Records for this task
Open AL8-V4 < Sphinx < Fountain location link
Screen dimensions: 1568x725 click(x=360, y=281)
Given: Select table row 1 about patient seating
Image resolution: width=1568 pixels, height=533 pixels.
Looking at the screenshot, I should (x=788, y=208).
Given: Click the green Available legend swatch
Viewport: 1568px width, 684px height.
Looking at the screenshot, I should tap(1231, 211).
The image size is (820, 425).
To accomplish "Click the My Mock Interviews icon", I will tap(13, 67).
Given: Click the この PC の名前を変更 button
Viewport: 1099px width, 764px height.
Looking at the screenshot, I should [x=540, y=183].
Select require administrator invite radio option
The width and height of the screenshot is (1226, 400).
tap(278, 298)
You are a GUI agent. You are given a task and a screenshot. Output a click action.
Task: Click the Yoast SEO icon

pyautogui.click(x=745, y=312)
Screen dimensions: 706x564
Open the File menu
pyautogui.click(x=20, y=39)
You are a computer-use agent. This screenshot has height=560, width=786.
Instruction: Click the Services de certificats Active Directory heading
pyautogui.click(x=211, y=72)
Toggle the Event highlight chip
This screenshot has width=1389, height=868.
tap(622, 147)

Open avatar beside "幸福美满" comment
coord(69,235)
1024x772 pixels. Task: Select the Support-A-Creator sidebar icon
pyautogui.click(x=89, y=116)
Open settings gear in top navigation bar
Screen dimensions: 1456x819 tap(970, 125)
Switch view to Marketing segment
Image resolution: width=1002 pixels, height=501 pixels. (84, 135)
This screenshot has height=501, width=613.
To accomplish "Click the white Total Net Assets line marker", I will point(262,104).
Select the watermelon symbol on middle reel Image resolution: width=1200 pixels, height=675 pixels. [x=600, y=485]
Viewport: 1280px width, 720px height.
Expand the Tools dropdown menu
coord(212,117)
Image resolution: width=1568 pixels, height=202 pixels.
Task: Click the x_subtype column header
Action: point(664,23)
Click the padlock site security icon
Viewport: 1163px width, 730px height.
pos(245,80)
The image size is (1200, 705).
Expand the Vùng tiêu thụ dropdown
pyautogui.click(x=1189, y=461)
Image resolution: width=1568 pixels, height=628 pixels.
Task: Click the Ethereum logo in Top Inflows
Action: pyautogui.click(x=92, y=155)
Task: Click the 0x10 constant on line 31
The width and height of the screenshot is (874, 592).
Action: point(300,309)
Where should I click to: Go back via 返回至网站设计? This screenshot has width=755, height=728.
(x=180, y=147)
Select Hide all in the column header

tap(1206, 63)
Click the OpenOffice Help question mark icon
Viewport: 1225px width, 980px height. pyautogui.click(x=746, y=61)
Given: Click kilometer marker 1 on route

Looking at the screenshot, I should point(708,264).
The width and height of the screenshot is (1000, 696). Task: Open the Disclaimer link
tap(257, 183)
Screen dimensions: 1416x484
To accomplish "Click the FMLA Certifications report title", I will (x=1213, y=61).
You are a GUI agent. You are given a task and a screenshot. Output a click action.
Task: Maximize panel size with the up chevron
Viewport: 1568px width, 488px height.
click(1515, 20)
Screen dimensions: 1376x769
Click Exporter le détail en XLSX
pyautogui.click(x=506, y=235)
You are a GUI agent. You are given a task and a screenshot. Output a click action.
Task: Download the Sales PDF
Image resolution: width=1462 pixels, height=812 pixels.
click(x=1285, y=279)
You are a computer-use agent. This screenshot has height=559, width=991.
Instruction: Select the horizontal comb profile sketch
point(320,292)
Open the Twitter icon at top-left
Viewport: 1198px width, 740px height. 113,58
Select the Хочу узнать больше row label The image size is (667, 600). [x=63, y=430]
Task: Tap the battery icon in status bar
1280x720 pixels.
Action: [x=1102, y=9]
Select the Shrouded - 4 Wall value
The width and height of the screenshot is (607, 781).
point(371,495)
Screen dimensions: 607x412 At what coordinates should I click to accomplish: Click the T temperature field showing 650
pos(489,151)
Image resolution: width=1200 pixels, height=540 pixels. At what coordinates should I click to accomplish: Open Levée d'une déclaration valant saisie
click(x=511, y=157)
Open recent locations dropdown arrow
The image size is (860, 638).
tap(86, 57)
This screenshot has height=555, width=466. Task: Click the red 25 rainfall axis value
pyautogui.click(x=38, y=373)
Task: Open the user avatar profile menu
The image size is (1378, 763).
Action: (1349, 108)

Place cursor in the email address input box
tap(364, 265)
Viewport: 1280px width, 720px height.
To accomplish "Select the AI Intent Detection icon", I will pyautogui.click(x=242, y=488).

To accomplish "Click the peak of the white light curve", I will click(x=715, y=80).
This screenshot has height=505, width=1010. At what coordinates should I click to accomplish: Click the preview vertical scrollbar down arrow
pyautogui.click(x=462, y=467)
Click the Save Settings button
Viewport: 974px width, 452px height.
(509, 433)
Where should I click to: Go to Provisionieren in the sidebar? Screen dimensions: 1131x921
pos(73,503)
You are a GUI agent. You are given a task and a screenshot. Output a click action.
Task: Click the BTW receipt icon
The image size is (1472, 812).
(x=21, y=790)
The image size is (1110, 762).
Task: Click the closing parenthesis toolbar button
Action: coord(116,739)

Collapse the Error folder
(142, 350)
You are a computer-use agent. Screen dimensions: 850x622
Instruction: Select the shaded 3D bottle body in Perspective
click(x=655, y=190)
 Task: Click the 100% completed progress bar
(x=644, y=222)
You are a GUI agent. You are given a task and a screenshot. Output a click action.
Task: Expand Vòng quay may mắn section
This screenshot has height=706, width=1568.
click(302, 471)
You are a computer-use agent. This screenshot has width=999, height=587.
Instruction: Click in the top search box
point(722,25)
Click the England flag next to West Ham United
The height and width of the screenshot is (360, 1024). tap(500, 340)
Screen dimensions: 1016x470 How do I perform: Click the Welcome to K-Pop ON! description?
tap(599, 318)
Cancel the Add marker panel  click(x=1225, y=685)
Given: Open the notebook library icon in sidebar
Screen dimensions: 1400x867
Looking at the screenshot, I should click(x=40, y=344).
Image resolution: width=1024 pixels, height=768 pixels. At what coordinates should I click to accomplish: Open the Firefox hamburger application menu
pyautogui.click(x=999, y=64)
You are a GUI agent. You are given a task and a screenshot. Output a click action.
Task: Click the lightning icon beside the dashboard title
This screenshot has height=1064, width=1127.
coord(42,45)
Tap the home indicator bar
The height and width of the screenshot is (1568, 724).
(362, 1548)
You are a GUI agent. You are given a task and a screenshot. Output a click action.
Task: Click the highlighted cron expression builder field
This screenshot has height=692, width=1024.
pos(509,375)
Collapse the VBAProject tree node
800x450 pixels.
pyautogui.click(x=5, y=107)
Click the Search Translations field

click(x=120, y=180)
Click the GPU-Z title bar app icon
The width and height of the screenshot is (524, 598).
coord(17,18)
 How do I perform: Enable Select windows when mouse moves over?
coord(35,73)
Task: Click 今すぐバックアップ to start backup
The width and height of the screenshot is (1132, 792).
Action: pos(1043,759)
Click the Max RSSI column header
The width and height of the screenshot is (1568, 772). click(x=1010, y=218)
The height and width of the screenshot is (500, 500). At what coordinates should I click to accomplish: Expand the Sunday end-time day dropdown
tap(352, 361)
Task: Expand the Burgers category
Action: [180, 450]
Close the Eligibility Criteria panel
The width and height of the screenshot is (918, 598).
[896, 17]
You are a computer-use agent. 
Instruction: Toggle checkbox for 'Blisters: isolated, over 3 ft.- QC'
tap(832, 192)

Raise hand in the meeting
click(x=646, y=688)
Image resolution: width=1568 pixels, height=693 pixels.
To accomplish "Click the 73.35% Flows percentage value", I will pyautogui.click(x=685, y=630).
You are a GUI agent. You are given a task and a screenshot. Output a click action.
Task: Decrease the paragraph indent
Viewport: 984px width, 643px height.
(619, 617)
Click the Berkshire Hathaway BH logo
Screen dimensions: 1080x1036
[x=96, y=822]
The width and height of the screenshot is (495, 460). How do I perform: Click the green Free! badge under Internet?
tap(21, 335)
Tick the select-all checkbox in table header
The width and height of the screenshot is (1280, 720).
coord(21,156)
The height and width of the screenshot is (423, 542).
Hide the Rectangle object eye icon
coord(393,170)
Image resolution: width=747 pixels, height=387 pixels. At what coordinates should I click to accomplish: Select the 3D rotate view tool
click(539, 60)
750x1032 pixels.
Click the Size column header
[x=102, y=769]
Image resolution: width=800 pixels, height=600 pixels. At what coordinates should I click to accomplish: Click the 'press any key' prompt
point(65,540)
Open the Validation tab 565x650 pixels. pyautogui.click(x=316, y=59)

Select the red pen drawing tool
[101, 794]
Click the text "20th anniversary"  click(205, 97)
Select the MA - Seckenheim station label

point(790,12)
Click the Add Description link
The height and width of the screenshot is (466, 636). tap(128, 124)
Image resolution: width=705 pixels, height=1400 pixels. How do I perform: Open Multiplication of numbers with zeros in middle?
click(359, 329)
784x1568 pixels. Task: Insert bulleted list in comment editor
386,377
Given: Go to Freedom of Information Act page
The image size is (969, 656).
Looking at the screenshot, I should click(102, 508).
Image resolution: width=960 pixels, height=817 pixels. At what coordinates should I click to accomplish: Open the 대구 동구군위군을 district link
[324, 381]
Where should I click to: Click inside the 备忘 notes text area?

Task
The string "white" marks the lines to copy; report each of them from the data above.

Task answer
To accomplish "Click the white Total Net Assets line marker", I will point(262,104).
To accomplish "Click the peak of the white light curve", I will click(x=715, y=80).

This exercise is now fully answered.